──────── INPUT DATA

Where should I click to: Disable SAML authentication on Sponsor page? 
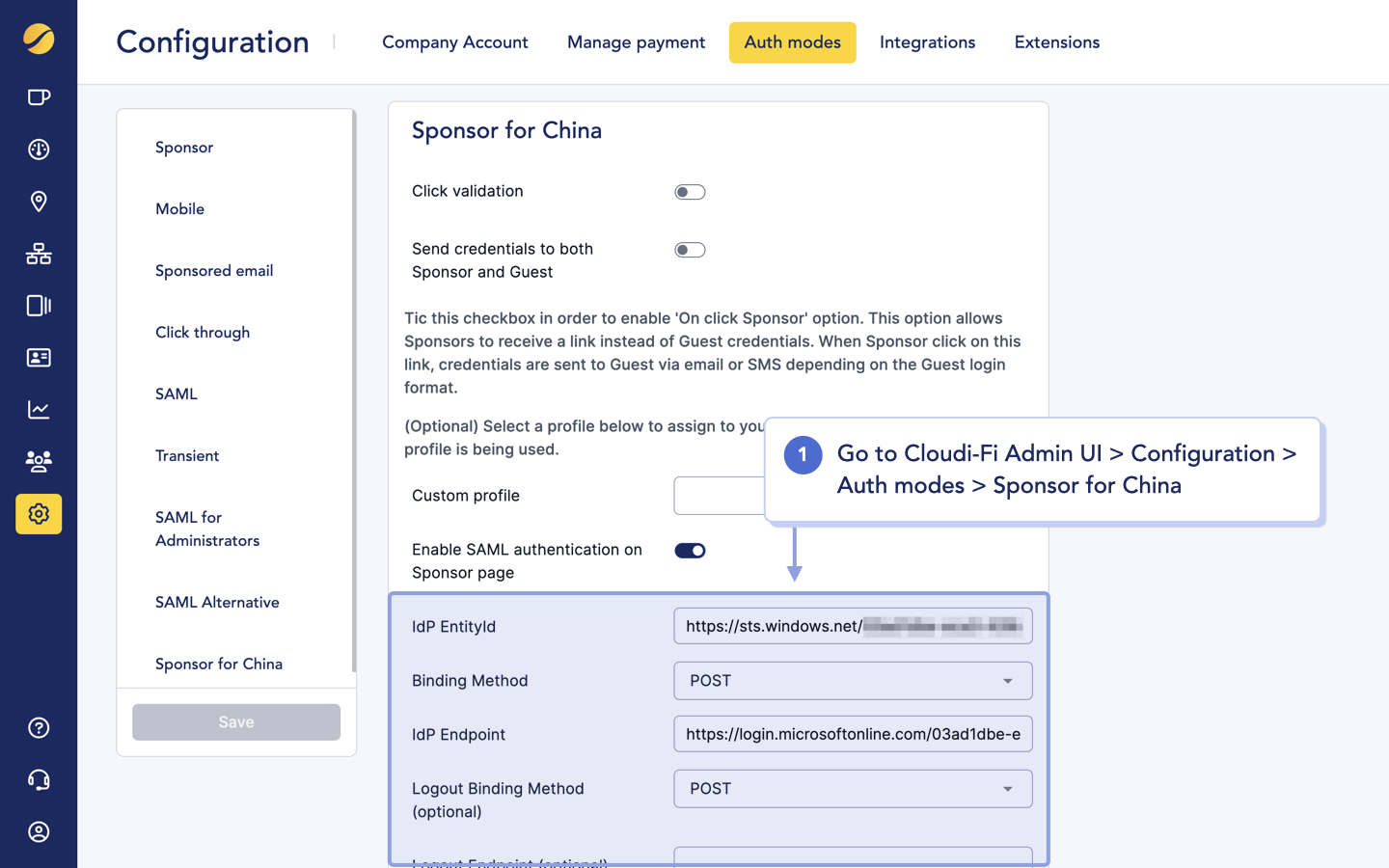(x=690, y=550)
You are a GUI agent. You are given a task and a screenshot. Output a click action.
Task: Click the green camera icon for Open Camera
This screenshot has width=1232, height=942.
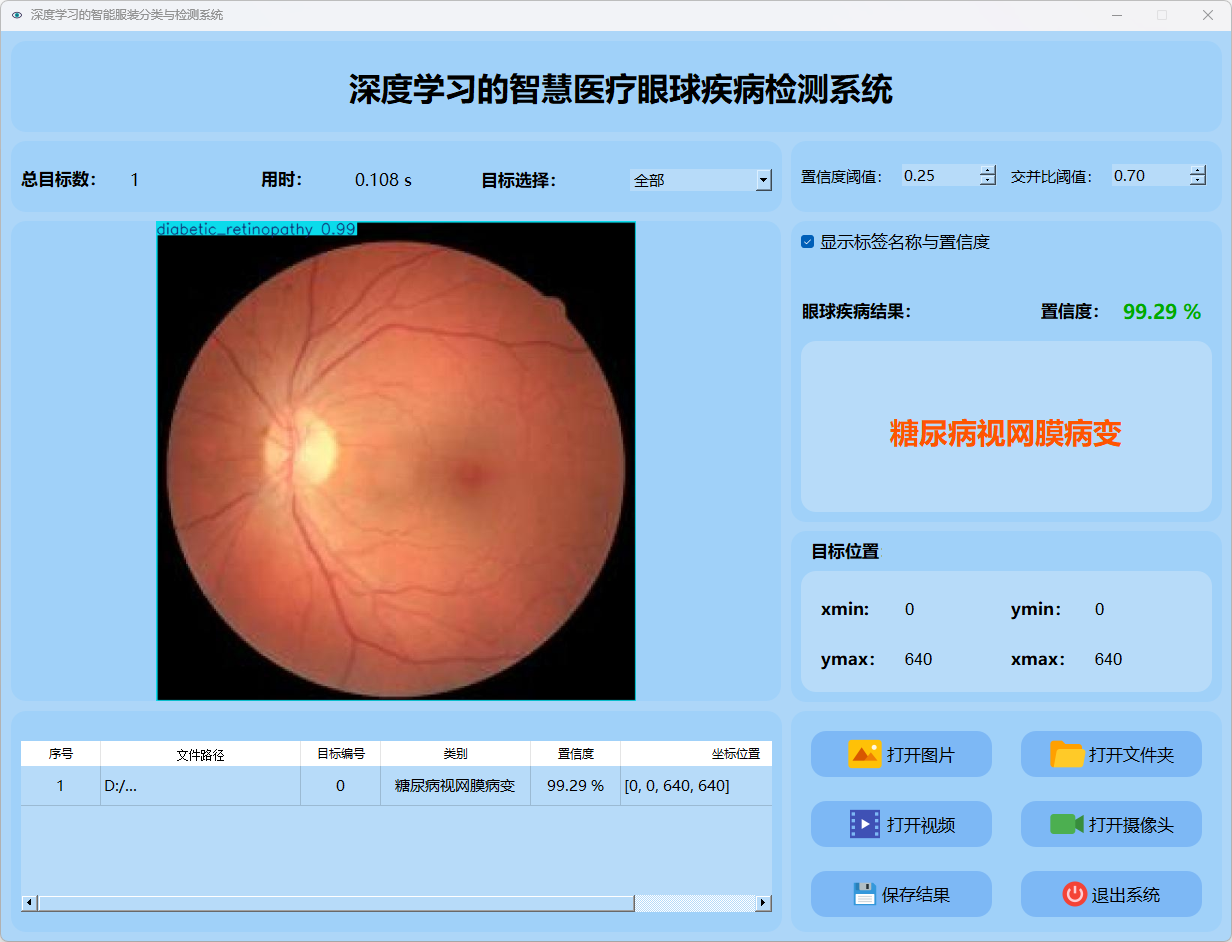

────────────────

_PROBLEM DESCRIPTION_
Word for word, copy the lines from the one with "You are a GUI" through the end of the entries above, and do not include any picture.

_RESPONSE_
You are a GUI agent. You are given a task and a screenshot. Output a click action.
Task: Click the green camera icon for Open Camera
This screenshot has width=1232, height=942.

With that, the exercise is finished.